The Crest of the Commonwealth of Australia Treasury Portfolio Ministers
Picture of David Bradbury

David Bradbury

Assistant Treasurer, Minister Assisting for Financial Services & Superannuation and Minister for Competition Policy & Consumer Affairs

5 March 2012 - 18 September 2013

Media Release of 04/06/2013


Coalition want to keep public in dark on multinational tax

The Coalition intends to try and block new legislation that will make public the amount of tax paid in Australia by large multinational companies.

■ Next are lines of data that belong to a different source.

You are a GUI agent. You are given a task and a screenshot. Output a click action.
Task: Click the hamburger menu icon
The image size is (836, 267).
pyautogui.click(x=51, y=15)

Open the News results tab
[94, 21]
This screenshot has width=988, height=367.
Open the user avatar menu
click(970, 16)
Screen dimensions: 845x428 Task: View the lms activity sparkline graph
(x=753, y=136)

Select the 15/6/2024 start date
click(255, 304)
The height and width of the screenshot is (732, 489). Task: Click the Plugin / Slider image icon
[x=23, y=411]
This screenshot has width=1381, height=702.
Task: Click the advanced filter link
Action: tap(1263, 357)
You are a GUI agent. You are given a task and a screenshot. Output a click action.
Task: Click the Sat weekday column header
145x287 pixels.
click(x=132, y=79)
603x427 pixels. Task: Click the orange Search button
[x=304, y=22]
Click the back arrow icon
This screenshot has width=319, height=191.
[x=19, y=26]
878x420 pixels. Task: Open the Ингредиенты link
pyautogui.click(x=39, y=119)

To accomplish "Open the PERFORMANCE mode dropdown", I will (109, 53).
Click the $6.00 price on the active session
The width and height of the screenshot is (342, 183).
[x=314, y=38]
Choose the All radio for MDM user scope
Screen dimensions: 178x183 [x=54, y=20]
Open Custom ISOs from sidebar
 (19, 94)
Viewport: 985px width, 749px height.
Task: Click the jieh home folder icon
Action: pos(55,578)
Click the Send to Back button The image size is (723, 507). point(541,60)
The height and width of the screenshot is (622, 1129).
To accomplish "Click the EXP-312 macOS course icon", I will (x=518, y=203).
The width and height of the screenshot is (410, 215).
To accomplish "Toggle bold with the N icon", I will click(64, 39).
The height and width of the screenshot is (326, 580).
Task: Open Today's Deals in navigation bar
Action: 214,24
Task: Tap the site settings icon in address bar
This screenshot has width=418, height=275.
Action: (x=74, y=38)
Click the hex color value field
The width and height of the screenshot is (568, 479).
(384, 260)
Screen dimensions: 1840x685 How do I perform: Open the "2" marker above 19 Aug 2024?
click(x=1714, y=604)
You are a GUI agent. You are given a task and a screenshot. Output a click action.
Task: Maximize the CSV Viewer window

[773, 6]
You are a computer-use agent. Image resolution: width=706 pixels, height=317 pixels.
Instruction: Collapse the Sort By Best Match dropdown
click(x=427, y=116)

Passage of the tax transparency measures through the Parliament will finally give the Australian public visibility of the tax paid by some of the largest and most profitable companies in the world.

These amendments ensure:

  • the Commissioner of Taxation will be required to publish the tax payable of corporate taxpayers with accounting incomes of $100 million or more a year, and the resource rent tax liabilities of entities subject to the MRRT or PRRT.
  • the publication of aggregate collections for each Commonwealth tax; and
  • enhanced information sharing between Government agencies.

However, the Coalition seem intent on voting to keep the public in the dark about how much tax multinationals are paying in Australia.

Over the last 12 months, the Coalition has voted multiple times against Government measures that close corporate tax loopholes and protect more than $10 billion of revenue. The Coalition have also yet to commit to supporting any of the measures announced in the Budget that crack down on profit shifting and tax avoidance.

The Gillard Government is committed to ensuring that large multinational companies pay their fair share of tax so that small businesses aren't at a disadvantage.

The reality is the Coalition has no interest in closing any of the tax loopholes being exploited by multinational companies:

"We don't like these changes and if we had a choice we would not accept them"


The Opposition needs to declare whether they will supports the Government's crackdown on multinational tax loopholes. Even industry and taxpayer groups are calling for the Opposition to get behind these reforms:

"Business does want certainty and at this stage of the election cycle that includes knowing what the alternative government would do on these measures"


It speaks volumes about the Opposition that they're happy to support multinational companies to exploit tax loopholes while at the same time:

  • ripping away tax incentives for small business;
  • jacking up the company tax rate on businesses that pay a fair share; and
  • floating an increase the GST, which would hurt hardworking families and hurt small businesses struggling to compete against GST-free imports.

Improving the transparency around the tax payable by large corporate entities will help to inform the debate and discourage aggressive tax minimisation practices. The Coalition are simply not interested in shining a light on these practices and cracking down on multinational companies shifting profits out of Australia.